Medidata announced that Boehringer Ingelheim has selected the Medidata Clinical Cloud to accelerate innovation across all of its drug development programs. The top-20 global pharmaceutical company will leverage Medidata’s technology platform to bring new insights and knowledge into multiple stages of the Boehringer Ingelheim drug development process, enabling its researchers to conduct faster, more accurate and more cost-effective clinical trials.
In supporting more than 10,000 clinical studies, 370,000 investigational sites and more than 2.7 million trial volunteers, the Medidata platform is driving a transformation in clinical trial design and execution, leading to better science and new medical breakthroughs for patients. Leveraging the power of this platform, Boehringer Ingelheim will integrate Medidata’s study planning, data management, data analytics and risk-based monitoring (RBM) capabilities into multiple stages of its drug development process.
“Boehringer Ingelheim creates therapeutic value through continuous innovation, so fortifying our R&D efforts with smart, agile technology is vital to our continued success,” said Klaus Stern, global head of Biostatistics & Data Sciences at Boehringer Ingelheim. “Medidata’s platform of cloud-based solutions and data analytics will increase the efficiency of our R&D and help us be more nimble in developing and conducting increasingly complex clinical trials.
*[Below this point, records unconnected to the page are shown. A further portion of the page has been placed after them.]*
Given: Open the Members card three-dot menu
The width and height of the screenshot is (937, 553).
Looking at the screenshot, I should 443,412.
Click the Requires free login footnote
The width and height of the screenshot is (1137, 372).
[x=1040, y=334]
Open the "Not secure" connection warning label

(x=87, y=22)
Ultimately, this can bring new medicines to patients sooner, which is what our team is working to do every day.”
Named one of Reuters’ top 100 global innovators in 2015, Boehringer Ingelheim has deep therapeutic expertise in oncology, immunology and respiratory diseases, cardiometabolic diseases, and diseases of the central nervous system. To enhance its portfolio of Phase I-III and post-approval studies, Boehringer Ingelheim is adopting the Medidata Clinical Cloud platform, including its solutions for electronic data capture, management and reporting (Medidata Rave); medical coding (Medidata Coder); safety reporting (Safety Gateway); trial design (Medidata Designer); and site budgeting and planning (Medidata Grants Manager). The Company will also use one of Medidata’s turnkey clinical analytics offerings (Medidata Insights), which provides advanced metrics, visualizations and the most powerful set of industry data and benchmarks. A phased rollout will begin in 2016.
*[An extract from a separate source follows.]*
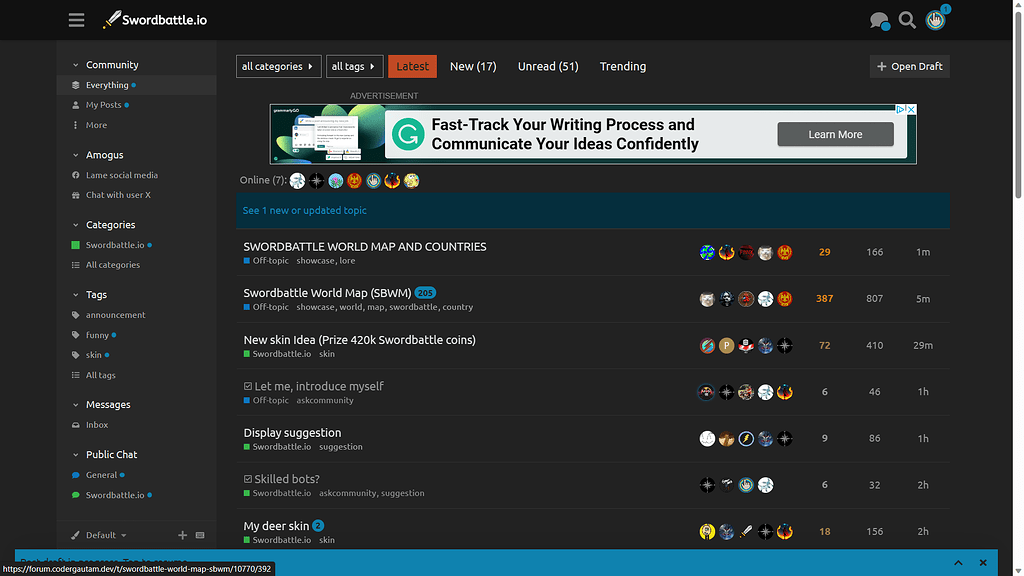Close the bottom draft bar

tap(983, 563)
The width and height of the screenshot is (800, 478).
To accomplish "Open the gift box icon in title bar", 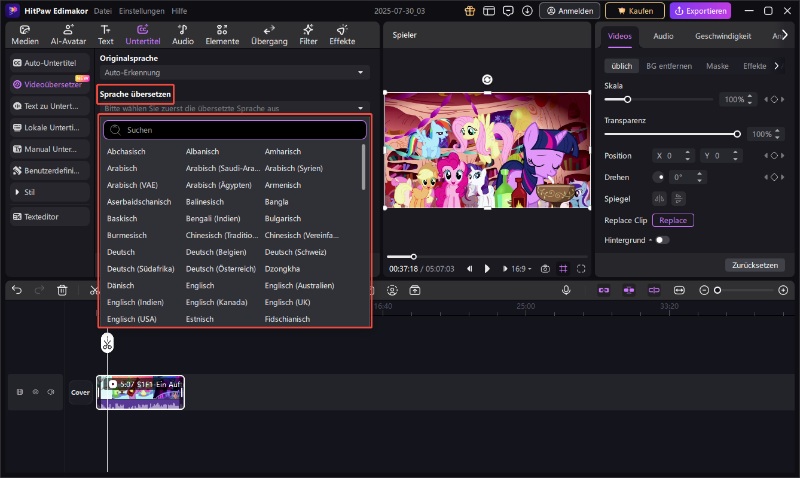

Additionally, Boehringer Ingelheim will utilize solutions within Medidata RBM (including Medidata TSDV and Medidata SQM). These industry-leading tools for risk-based monitoring (RBM) will allow Boehringer Ingelheim to better prioritize resources around key areas of risk, such as patient safety and data quality and integrity. Boehringer Ingelheim has long been a proponent of RBM as a member of TransCelerate Biopharma, Inc. and as a representative within the non-profit’s risk-based monitoring work stream.
“Boehringer Ingelheim is committed to a faster and more flexible approach to R&D, and Medidata is excited to be a key partner in that effort for years to come,” said Medidata’s chief executive officer Tarek Sherif. “Our cloud technology and data-driven analytics deliver the features, the scale and the precise insights that Boehringer Ingelheim and a rapidly growing list of other global pharma companies need to develop exciting medical advances to improve people’s health and transform their lives.”